Lines from the top of the entries through the line that has "Task: Expand the SOLIDWORKS menu flyout arrow" must be duplicated exactly, and no others.

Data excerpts
__________________________________________________
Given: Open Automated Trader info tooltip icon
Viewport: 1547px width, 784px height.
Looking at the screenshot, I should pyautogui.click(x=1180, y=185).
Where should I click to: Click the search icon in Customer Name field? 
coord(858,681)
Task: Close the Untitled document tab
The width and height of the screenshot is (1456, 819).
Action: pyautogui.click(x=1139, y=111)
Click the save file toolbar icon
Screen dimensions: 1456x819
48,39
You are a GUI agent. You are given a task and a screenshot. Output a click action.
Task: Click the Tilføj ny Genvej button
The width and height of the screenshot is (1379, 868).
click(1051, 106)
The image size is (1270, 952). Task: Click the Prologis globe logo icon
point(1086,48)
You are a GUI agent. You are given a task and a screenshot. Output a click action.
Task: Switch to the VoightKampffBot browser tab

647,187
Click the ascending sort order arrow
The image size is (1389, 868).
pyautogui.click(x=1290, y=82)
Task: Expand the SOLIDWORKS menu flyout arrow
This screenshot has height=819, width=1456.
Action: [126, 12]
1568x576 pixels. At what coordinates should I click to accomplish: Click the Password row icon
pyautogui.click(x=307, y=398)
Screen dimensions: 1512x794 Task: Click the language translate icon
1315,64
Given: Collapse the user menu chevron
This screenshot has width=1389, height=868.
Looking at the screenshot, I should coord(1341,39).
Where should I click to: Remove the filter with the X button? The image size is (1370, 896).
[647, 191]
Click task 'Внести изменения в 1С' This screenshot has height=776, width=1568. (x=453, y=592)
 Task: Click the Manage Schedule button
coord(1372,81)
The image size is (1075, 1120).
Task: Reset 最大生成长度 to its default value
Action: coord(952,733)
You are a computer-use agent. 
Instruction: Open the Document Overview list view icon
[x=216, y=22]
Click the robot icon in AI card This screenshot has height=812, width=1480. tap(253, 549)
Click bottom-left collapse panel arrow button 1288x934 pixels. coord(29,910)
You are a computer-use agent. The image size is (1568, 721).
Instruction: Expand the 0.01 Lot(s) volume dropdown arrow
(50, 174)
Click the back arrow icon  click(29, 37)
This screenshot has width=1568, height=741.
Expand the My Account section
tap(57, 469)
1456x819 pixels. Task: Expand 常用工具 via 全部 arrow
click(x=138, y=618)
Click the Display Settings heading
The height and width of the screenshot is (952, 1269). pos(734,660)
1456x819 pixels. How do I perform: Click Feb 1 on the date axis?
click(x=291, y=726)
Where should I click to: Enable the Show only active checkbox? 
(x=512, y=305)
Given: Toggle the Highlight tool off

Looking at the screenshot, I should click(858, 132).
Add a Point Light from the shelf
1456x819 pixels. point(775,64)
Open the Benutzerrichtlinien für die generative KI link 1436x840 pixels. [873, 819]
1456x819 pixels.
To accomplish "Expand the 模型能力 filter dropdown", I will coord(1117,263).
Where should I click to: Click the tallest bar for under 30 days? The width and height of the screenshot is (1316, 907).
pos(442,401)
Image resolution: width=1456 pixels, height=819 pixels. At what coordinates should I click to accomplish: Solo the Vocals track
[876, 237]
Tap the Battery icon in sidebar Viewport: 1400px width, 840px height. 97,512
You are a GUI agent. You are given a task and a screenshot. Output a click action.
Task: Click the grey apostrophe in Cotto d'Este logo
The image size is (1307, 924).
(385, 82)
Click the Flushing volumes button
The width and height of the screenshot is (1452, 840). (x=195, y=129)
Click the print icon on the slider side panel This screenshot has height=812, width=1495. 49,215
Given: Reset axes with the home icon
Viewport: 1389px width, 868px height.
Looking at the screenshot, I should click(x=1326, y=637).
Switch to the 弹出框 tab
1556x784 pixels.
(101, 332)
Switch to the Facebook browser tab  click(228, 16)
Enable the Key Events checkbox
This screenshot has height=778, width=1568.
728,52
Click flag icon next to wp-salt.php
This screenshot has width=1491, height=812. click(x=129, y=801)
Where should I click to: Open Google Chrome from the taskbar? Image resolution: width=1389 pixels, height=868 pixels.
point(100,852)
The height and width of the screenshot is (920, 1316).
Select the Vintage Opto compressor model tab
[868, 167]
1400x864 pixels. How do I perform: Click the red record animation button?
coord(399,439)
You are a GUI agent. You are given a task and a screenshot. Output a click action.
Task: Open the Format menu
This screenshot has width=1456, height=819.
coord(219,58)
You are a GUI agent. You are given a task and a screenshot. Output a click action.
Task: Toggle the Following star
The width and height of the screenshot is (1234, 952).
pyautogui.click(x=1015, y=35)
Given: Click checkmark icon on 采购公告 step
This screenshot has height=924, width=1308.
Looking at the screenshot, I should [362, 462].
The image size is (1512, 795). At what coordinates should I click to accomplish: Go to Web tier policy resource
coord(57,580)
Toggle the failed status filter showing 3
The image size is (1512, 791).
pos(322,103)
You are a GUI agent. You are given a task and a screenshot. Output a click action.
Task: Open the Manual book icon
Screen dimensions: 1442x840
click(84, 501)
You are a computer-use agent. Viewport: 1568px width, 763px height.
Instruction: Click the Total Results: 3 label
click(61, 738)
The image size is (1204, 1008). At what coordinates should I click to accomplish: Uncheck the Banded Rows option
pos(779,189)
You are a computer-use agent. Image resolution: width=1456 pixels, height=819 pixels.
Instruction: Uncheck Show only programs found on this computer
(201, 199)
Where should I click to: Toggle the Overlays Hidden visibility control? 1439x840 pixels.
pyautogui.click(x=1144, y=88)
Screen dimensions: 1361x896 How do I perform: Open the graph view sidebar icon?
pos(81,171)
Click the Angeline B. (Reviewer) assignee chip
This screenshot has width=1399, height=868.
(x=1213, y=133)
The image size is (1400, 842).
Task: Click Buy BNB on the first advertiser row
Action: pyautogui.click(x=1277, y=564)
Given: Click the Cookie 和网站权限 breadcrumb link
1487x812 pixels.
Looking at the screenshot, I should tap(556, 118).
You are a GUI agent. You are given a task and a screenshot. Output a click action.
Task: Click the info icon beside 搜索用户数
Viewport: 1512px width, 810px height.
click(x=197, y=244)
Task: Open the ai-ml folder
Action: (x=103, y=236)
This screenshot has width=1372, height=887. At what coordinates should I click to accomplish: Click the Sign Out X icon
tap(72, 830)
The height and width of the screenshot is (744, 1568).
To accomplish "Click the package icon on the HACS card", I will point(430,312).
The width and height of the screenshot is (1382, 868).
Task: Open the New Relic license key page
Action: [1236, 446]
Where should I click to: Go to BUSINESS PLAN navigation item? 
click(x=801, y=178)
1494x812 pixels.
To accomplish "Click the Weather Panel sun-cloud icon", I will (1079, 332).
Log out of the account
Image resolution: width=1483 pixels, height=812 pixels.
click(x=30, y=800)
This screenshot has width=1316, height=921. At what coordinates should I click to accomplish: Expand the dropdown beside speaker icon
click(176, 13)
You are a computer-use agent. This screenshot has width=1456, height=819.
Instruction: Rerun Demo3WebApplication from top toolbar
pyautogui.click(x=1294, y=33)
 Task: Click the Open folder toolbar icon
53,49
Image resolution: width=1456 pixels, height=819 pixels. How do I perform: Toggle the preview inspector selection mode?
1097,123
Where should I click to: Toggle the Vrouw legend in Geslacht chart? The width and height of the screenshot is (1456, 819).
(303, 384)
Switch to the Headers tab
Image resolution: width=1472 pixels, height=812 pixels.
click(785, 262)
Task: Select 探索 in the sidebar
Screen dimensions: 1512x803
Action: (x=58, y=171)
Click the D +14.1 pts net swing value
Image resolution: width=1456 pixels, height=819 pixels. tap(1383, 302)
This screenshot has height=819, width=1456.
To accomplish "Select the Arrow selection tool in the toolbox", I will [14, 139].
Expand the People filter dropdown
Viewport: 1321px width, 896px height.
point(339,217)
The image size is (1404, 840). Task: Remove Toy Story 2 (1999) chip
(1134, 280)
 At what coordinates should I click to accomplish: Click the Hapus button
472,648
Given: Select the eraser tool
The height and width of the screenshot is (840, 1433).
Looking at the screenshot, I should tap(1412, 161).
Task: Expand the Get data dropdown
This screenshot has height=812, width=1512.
__________________________________________________
[Exercise response]
Given: Open Automated Trader info tooltip icon
Viewport: 1547px width, 784px height.
Looking at the screenshot, I should pyautogui.click(x=1180, y=185).
Where should I click to: Click the search icon in Customer Name field? 
coord(858,681)
Task: Close the Untitled document tab
The width and height of the screenshot is (1456, 819).
Action: pyautogui.click(x=1139, y=111)
Click the save file toolbar icon
Screen dimensions: 1456x819
48,39
You are a GUI agent. You are given a task and a screenshot. Output a click action.
Task: Click the Tilføj ny Genvej button
The width and height of the screenshot is (1379, 868).
click(1051, 106)
The image size is (1270, 952). Task: Click the Prologis globe logo icon
point(1086,48)
You are a GUI agent. You are given a task and a screenshot. Output a click action.
Task: Switch to the VoightKampffBot browser tab

647,187
Click the ascending sort order arrow
The image size is (1389, 868).
pyautogui.click(x=1290, y=82)
Task: Expand the SOLIDWORKS menu flyout arrow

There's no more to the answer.